Text by Michael Mullen, Professor of English, Vincennes (IN) University

The second book Jones set Whistle aside for was a mystery novel, A Touch of Danger. Throughout most of his career Jones periodically turned to screenwriting as an easy way to earn money, and Touch of Danger started as an idea Jones had for a screenplay. "Then I realized if I did the screenplay first I would have difficulty getting the novel published except as a paperback," Jones said. So he quit work on the screenplay and wrote the novel. He worked very fast, completing the novel in just six months. The manuscript was submitted to Delacorte but they turned it down, preferring to publish only Jones's more serious fiction and nonfiction, and the book was picked up by Doubleday.

Delacorte may have rejected the novel because they did not consider it a serious work, but there is ample evidence that Jones did not consider the book merely entertainment, a way to pick up some asy money. In a letter to his editor he expressed concern about a suggested cut because he felt the passage in question was linked to one of the book's major themes. He was also concerned about the writing itself, complaining to his editor about changes a copy editor had made: "These things irritate the hell out of me, but I take a lot of pains with my work, my spellings, my punctuation. What I do is always done for a reason. But I could write another whole book trying to explain it to idiosyncratic copy editors." Jones not only rewrote the dust jacket copy but also made suggestions to his editor concerning the design of the dust jacket. If this was a book written just to generate some cash, Jones did not act like it.

While Touch of Danger seems to be a departure from Jones's previous work, there are actually many correspondences between this and Jones's other novels. Steve R. Carter, in the conclusion of his study of Jones, stated: "The typical Jones plot hinges on the alteration in the main character (or characters) from morally blind selfishness to clearsighted compassion." Lobo Davies, the main character, undergoes such a development. And Jeffrey Helterman, in his Dictionary of Literary Biography article on Jones, pointed out a link between this book and Merry Month, saying Touch of Danger was "notable because it extends the cynical view of youthful revolutionaries in The Merry Month of May into a full-scale put-down of the hippies who inhabit the island [where the action of the novel takes place]."

Jones freely admitted his debt to Chandler and Hammett. What surprised him was how much of himself he put into the novel, one especially personal element being the experience of turning fifty.

Most reviews did little more than treat the novel superficially (which in all fairness is the way most mystery novels are treated). Anatole Broyard opened his New York Times review: "James Jones gives you a lot of groceries for your money. Not from the gourmet shop--just plain, hearty, belly-filling fare." He closed his review by saying that if you were going on a month's vacation, "you could do worse than take this book along," which of course also suggests you could do better, which was the way many reviewers felt. Touch of Danger was widely viewed as a competent, but not remarkable, detective novel.

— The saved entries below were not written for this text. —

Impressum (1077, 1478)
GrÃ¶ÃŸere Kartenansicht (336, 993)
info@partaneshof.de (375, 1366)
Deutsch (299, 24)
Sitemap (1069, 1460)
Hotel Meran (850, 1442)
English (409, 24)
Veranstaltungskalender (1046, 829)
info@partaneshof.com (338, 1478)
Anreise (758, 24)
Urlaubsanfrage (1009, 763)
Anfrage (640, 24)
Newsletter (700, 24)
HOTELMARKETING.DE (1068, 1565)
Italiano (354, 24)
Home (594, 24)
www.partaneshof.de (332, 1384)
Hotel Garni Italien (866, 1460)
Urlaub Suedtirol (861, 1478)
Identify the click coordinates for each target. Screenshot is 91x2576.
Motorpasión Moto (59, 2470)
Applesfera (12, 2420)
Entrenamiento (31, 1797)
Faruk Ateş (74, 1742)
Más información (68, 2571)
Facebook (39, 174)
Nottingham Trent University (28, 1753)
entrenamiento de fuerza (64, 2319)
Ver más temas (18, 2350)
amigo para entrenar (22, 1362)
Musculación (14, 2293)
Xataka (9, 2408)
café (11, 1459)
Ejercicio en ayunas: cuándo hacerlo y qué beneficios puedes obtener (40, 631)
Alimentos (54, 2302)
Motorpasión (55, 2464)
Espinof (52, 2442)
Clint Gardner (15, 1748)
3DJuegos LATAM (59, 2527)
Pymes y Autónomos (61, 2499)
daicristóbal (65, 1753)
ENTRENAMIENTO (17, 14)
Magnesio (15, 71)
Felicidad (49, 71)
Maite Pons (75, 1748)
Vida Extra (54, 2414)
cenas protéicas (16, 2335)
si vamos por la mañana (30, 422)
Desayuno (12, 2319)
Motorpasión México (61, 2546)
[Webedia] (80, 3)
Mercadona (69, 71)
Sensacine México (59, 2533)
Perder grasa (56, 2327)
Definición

In 1972, when the novel was published, a Publisher's Weekly interviewer noted that Touch of Danger marked the first appearance of Lobo Davies, and said, "If all goes as planned now, Lobo and Jones will be back in such settings as Deauville, London, and Nice, and Doubleday will remain their publisher." The dust jacket copy also mentioned that Jones had "created a new personage in detective fiction" and that this character "will be heard from again." Gloria Jones later said that although the idea may have occurred to her husband to write a series of novels with Davies as the central character, she knew of no specific plans for novels featuring the detective, and said Jones apparently made no notes for projected Davies novels.